EUROLEGA, TOP 16: Printezis da 30 e lode, il Khimki si inchina al Pireo

EUROLEGA, TOP 16: Printezis da 30 e lode, il Khimki si inchina al Pireo

Una maestosa prova del lungo greco riporta l’Olympiacos alla vittoria dopo tre sconfitte consecutive (3-3).

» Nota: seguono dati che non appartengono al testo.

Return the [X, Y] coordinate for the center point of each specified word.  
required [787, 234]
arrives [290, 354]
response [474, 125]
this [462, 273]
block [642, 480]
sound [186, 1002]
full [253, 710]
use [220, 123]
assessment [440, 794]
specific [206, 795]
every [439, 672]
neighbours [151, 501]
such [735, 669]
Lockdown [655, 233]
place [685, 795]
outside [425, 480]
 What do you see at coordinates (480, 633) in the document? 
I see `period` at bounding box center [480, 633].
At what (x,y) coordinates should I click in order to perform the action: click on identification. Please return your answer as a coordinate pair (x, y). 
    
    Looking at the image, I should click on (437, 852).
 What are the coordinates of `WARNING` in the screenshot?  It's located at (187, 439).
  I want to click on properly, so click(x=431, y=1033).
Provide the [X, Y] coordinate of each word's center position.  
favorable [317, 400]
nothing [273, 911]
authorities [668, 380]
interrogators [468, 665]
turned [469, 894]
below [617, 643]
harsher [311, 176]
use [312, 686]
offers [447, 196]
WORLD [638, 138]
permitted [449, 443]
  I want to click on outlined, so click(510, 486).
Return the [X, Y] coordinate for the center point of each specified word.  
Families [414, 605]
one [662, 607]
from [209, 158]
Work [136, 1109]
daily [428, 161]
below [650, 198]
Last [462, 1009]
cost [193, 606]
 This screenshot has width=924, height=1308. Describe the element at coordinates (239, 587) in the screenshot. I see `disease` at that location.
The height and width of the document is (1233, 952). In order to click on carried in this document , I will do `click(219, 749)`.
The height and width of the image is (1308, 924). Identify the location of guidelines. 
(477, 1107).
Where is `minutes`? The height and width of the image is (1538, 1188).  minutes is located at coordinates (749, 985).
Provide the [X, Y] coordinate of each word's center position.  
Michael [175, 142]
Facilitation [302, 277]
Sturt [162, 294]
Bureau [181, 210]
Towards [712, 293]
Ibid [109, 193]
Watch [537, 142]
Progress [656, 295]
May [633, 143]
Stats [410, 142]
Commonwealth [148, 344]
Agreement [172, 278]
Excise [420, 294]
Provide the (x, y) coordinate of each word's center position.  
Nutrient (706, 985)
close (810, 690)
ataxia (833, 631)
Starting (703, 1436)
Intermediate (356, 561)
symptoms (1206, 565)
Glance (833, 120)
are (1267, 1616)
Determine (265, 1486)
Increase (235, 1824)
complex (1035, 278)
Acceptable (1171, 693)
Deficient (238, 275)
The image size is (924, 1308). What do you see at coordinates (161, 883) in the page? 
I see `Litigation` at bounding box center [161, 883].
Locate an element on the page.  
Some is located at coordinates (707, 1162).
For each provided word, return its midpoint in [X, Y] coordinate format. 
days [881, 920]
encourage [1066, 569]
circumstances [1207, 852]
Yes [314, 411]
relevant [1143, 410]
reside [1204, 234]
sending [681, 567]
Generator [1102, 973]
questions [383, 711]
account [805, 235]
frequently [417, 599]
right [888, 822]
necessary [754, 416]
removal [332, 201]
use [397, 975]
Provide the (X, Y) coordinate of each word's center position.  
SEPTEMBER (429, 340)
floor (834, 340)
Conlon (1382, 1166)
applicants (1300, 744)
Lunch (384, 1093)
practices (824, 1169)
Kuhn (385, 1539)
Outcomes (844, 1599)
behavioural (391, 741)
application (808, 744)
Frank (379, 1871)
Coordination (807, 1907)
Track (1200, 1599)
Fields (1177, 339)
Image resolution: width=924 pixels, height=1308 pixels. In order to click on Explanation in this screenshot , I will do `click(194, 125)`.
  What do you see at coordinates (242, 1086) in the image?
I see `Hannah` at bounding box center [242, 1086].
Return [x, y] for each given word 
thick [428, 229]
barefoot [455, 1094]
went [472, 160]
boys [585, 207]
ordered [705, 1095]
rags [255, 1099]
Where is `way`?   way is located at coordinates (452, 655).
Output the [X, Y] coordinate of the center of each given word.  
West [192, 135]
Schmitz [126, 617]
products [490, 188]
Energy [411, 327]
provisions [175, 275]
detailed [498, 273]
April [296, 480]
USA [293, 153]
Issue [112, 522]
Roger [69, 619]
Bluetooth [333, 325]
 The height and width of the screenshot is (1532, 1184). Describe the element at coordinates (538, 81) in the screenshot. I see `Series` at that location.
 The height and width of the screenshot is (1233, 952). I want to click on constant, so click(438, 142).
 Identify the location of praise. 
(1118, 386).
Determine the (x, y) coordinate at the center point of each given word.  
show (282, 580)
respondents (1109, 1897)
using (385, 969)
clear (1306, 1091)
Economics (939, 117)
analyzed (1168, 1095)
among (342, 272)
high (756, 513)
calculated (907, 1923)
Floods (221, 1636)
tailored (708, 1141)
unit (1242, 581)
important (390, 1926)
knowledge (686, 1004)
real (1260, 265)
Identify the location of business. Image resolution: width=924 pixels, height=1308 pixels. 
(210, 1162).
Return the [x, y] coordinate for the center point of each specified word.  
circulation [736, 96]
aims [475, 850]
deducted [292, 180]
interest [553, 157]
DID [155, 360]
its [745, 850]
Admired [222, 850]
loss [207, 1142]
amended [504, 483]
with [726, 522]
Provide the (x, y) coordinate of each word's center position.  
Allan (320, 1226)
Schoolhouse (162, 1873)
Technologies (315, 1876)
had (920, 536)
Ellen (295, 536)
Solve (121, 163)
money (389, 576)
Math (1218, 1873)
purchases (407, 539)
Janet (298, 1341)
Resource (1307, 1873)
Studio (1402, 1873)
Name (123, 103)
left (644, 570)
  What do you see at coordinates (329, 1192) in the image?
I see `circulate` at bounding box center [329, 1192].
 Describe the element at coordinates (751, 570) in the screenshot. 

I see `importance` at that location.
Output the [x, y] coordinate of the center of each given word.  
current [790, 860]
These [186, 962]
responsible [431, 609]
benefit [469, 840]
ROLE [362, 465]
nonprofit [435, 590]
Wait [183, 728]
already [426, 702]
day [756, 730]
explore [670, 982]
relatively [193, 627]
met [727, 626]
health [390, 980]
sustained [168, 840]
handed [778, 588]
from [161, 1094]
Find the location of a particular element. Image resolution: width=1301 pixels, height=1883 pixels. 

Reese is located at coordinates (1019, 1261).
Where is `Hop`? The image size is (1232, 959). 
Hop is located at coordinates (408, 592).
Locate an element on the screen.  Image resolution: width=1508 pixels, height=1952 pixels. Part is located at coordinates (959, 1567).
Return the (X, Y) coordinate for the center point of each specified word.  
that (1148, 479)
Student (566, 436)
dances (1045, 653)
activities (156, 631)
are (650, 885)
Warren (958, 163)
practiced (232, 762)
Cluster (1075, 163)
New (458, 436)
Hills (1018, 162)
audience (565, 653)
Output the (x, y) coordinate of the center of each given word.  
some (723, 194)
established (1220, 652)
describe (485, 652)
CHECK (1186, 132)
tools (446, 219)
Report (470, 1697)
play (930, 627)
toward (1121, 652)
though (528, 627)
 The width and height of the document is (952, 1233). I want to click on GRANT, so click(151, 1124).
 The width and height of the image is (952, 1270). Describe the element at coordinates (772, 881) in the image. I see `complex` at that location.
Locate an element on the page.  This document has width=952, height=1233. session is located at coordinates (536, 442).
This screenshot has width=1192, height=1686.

Botta d’arresto per i russi (4-2), raggiunti in vetta al girone F da CSKA Mosca e Laboral Kutxa

OLYMPIACOS PIRAEUS  89 – 77  KHIMKI MOSCOW REGION  (20-24, 18-19, 24-17, 27-17)

Serviva una vittoria a questo Olympiacos, in cerca di risposte dopo le tre sconfitte consecutive maturate in queste Top16. E vittoria è stata. L’avversario, come da abitudine nel difficilissimo girone F, era di tutto rispetto: il Khimki di coach Kurtanaikis si presentava infatti al Pireo al comando del girone (4-1) e motivato a mantenere il proprio vantaggio sui rivali del CSKA Mosca. Dopo cinque minuti di buio completo, con gli ospiti subito avanti di 12 lunghezze (7-19), iniziava a splendere, però, la stella di Georgios Printezis: l’eroe della finale 2011 indossa i panni di Superman, sfoderando una prestazione stratosferica che le statistiche riescono solo in parte a raccontare: 30 punti (career high, 9/13 da 2 e 3/5 da 3), 9 rimbalzi e 6 falli subiti. Con tanti saluti a Shved e compagni, travolti dal maxi parziale di 19-2 subito a cavallo tra gli ultimi due periodi.

Strepitoso Printezis, quindi, ma buone notizie arrivano anche dal resto della squadra: se da un lato Hunter chiude in doppia doppia (10+10) dall’altro c’è da sottolineare l’ennesima convincente prova di Daniel Hackett. Il ragazzo di Forlinpopoli chiude con 14 punti, un +/- di 27 e con la consapevolezza di essere ormai molto di più che non “il ricambio” di Spanoulis: l’applauso tributato dal pubblico biancorosso al momento della sua uscita nell’ultimo quarto ne è la prova.

Niente da fare, quindi, per il Khimki: il blackout offensivo del terzo quarto – grande merito alla difesa dei padroni di casa –  è stato fatale ai fini del risultato. A farne le spese, in particolare, quell’Alexey Shved protagonista assoluto delle prime vittorie dei russi: per l’ex Timberwolves “solo” 11 punti, macchiati però da un tremendo 1/8 dall’arco.

OLYMPIACOS PIRAEUS: Johnson-Odom 5, Hunter 10, Papapetrou 4, Spanoulis 14, Strawberry 5, Milutinov 2, Printezis 30, Agravanis ne, Mantzaris, Hackett 14, Lojeski 5, Athinaiou.

KHIMKI MOSCOW REGION: Rice 14, Shved 11, Dragic 11, Augustine 13, Koponen, Vyaltsev 7, Sokolov 3, Ilnitskiy, Monia 12, Todorovic 1, Honeycutt 5, Sheleketo.